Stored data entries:
=======
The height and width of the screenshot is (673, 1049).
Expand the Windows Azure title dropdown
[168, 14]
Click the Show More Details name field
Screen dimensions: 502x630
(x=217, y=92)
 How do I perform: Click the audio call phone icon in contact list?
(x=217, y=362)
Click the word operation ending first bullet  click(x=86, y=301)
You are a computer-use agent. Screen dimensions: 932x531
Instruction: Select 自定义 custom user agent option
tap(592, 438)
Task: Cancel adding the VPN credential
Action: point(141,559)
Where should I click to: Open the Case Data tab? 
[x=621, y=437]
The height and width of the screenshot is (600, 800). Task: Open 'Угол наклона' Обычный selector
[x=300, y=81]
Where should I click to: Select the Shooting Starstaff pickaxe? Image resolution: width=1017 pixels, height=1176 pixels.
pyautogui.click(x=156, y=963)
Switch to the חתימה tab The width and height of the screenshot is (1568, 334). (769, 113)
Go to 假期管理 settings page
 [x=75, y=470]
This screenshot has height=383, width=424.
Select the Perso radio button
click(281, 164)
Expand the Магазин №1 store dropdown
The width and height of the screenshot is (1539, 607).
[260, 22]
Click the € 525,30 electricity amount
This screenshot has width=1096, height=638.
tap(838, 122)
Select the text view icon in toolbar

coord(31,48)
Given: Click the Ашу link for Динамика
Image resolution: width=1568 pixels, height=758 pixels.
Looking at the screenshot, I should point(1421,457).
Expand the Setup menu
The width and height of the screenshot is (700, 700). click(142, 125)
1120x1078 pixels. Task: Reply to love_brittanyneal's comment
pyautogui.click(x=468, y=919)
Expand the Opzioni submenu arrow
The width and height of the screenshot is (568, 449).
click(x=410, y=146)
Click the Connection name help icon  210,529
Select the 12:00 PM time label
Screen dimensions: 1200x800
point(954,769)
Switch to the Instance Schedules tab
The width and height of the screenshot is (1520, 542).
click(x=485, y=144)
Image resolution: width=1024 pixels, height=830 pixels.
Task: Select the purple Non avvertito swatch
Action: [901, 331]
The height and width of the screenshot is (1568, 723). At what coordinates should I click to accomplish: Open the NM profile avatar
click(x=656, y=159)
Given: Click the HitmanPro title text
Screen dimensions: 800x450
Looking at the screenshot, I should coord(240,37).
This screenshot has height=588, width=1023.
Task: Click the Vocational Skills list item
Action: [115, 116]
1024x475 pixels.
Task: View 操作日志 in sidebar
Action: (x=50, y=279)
=======
WHAT IS BEING ASKED: Only one stretch of the records above is wanted: the lines between the one holding "Image resolution: width=1568" and the one holding "Expand the Opzioni submenu arrow", inclusive, reproduced exactly.

YOUR SOLUTION:
Image resolution: width=1568 pixels, height=758 pixels.
Looking at the screenshot, I should point(1421,457).
Expand the Setup menu
The width and height of the screenshot is (700, 700). click(142, 125)
1120x1078 pixels. Task: Reply to love_brittanyneal's comment
pyautogui.click(x=468, y=919)
Expand the Opzioni submenu arrow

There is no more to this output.